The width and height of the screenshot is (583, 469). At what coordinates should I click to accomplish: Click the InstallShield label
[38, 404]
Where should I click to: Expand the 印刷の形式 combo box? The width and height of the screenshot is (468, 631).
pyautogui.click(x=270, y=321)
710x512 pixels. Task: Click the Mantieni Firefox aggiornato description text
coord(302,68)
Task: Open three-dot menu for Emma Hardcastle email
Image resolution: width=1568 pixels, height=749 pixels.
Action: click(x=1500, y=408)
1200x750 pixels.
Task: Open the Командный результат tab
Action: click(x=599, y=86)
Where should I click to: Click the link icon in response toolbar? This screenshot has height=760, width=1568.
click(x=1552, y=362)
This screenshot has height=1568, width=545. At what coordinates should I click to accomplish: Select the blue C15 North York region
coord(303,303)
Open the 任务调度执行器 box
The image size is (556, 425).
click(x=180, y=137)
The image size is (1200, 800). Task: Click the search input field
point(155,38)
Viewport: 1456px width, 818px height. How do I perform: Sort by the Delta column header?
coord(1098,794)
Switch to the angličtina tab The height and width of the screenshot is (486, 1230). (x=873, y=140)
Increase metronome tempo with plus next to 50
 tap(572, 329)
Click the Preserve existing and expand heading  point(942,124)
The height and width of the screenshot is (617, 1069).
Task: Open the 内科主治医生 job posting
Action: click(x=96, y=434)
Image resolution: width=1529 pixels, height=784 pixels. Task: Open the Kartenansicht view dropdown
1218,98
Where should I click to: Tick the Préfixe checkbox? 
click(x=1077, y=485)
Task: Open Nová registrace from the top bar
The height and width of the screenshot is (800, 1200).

****

▸ **Assigned task**: Every line of the data is to be printed again exactly.

▸ **Task response**:
The width and height of the screenshot is (583, 469). At what coordinates should I click to accomplish: Click the InstallShield label
[38, 404]
Where should I click to: Expand the 印刷の形式 combo box? The width and height of the screenshot is (468, 631).
pyautogui.click(x=270, y=321)
710x512 pixels. Task: Click the Mantieni Firefox aggiornato description text
coord(302,68)
Task: Open three-dot menu for Emma Hardcastle email
Image resolution: width=1568 pixels, height=749 pixels.
Action: click(x=1500, y=408)
1200x750 pixels.
Task: Open the Командный результат tab
Action: click(x=599, y=86)
Where should I click to: Click the link icon in response toolbar? This screenshot has height=760, width=1568.
click(x=1552, y=362)
This screenshot has height=1568, width=545. At what coordinates should I click to accomplish: Select the blue C15 North York region
coord(303,303)
Open the 任务调度执行器 box
The image size is (556, 425).
click(x=180, y=137)
The image size is (1200, 800). Task: Click the search input field
point(155,38)
Viewport: 1456px width, 818px height. How do I perform: Sort by the Delta column header?
coord(1098,794)
Switch to the angličtina tab The height and width of the screenshot is (486, 1230). (x=873, y=140)
Increase metronome tempo with plus next to 50
 tap(572, 329)
Click the Preserve existing and expand heading  point(942,124)
The height and width of the screenshot is (617, 1069).
Task: Open the 内科主治医生 job posting
Action: click(x=96, y=434)
Image resolution: width=1529 pixels, height=784 pixels. Task: Open the Kartenansicht view dropdown
1218,98
Where should I click to: Tick the Préfixe checkbox? 
click(x=1077, y=485)
Task: Open Nová registrace from the top bar
The height and width of the screenshot is (800, 1200).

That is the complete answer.